Suzune se raidit de surprise. Je fis un pas en avant pour la protéger, un geste inutile. La jeune fille, sans doute la fille de Motoharu, sauta dans les bras de son père.

— Je suis rentré, Shirayuki. Tu as été sage pendant mon absence ?

— Oui !

— C’est bien, c’est bien.

La fille était légèrement plus petite que Suzune et avait la peau claire. Ses lèvres se courbèrent en un doux sourire lorsque Motoharu lui tapota la tête. Le sourire de ce dernier brilla dans ses yeux. Tous deux avaient l’air d’une famille parfaite.

Suzune baissa les yeux, incapable de supporter ce spectacle réjouissant. Devant elle se trouvait quelque chose qu’elle ne pourrait jamais avoir.  Des larmes de tristesse commencèrent à couler de ses yeux, alors je pris fermement sa petite main dans la mienne.

— Jinta… ? dit-elle.

— Ça va aller, dis-je

Si quelqu’un m’avait demandé ce qui irait bien, je n’aurais pas su répondre. Mais je tenais quand même sa main fermement.

— Ne t’inquiète pas.

— …D’accord.

Sa voix soulagée, sa main serrée en retour, sa douce chaleur, tout cela me donna envie de sourire, et c’est ce que je fis. Et elle me le rendit.

— Hm ?

Après avoir parlé à Motoharu pendant un certain temps, la jeune fille remarqua finalement notre présence, nous jetant un regard curieux.

— Papa, qui sont-ils ?

— Deux enfants que j’ai ramassés en chemin, répondit Motoharu.

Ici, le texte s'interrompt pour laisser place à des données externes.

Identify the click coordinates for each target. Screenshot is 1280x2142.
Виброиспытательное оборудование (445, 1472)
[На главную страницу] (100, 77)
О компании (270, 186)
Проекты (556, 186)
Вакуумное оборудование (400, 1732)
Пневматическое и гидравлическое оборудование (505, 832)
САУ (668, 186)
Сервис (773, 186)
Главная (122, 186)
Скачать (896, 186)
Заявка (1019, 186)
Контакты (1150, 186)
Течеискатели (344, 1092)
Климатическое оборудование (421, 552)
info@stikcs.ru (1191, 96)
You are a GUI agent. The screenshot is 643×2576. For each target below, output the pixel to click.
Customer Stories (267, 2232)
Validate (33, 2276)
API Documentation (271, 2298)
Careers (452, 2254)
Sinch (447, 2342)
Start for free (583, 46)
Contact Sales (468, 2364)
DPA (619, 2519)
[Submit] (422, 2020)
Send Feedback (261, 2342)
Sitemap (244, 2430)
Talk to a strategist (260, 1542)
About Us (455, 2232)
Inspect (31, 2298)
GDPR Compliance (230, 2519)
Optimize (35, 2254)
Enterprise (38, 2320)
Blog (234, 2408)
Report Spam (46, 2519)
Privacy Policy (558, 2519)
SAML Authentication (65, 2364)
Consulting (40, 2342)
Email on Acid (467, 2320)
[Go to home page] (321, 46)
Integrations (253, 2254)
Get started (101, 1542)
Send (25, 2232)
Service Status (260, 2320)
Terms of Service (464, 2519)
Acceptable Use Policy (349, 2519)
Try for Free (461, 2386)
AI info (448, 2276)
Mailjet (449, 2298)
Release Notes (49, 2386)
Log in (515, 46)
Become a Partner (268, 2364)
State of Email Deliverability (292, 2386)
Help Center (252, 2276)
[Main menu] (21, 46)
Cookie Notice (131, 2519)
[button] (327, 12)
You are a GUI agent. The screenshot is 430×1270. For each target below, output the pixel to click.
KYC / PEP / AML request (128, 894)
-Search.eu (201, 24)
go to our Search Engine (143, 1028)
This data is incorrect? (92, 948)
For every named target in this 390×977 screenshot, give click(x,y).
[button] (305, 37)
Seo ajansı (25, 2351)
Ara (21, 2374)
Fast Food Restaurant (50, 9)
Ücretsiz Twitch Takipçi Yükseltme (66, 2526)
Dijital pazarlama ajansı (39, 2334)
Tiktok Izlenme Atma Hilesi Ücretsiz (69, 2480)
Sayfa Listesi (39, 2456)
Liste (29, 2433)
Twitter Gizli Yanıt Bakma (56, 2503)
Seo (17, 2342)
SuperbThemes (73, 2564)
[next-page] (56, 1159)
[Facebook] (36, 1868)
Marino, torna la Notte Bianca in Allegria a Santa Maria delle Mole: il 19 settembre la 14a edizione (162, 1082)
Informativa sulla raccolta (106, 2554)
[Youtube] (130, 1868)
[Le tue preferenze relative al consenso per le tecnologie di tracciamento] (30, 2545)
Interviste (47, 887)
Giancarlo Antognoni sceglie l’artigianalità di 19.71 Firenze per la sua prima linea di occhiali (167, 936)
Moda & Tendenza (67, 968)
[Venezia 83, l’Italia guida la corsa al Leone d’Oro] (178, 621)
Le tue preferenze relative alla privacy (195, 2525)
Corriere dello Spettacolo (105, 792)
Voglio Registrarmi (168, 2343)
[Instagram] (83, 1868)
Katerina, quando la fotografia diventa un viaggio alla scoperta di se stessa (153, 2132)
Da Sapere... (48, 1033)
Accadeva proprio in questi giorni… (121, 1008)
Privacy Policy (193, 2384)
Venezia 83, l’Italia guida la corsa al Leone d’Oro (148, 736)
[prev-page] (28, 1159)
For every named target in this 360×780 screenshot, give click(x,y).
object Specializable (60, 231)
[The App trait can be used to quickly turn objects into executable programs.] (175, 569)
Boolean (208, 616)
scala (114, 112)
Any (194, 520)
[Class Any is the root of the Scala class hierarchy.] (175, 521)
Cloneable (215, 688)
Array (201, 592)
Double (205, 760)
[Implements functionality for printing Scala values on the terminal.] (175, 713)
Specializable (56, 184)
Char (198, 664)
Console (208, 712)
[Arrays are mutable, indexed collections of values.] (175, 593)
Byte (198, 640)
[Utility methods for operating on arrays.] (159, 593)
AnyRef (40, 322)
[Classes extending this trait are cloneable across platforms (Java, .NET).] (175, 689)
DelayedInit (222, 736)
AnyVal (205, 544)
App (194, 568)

Il n’avait pas tort, mais sa réponse ne faisait que susciter d’autres questions. La jeune fille pencha la tête, confuse. Motoharu continua,

— Ils vont vivre avec nous à partir d’aujourd’hui.

La jeune fille sembla déconcertée par cette annonce soudaine. C’était logique. N’importe qui serait surpris, voire mécontent, d’apprendre de façon aussi inattendue qu’il allait vivre avec des étrangers. Elle continua ses questions.

— Ils vont vivre ici ?

— C’est ce qui est prévu. Tu es d’accord avec ça ?

— …Oui !

La jeune fille semblait heureuse à cette idée. Cette fois, c’est moi qui m’étais senti déconcerté. Comment pouvaient-ils, nous accepter à ce point ?

— U-um…

Je voulais dire quelque chose, mais les mots refusaient de sortir. La jeune fille s’approcha en trottinant et me regarda droit dans les yeux.

— Je m’appelle Shirayuki. Quel est ton nom ?

— J-Jinta…

Je me sentais nerveux d’être si proche d’une fille aussi mignonne, surtout si proche de mon âge. Je ne pouvais pas le voir moi-même, mais mon visage était certainement rouge. Suzune s’accrocha à mon bras. Elle était terriblement timide avec les étrangers. Je la sentais trembler à travers nos paumes jointes.

— Bonjour. Quel est ton nom ? demanda Shirayuki.

— …Suzune, répondit ma sœur, sans réussir à la saluer correctement.

Cela semblait suffire à Shirayuki, qui lui rendit un large sourire. Je n’arrivais pas à le croire, mais elle nous accueillait vraiment.

— Ravie de vous rencontrer, dit Shirayuki en tendant la main.

Elle était pratiquement le reflet de son père. Sa vue se superposa au souvenir de Motoharu tendant la main sous la pluie, et cela me fit échapper un rire.

— Hm ? Qu’est-ce qui ne va pas ?

— Ha ha… Non, ce n’est rien. C’est un plaisir de te rencontrer aussi, Sh-Shira…yuki-chan…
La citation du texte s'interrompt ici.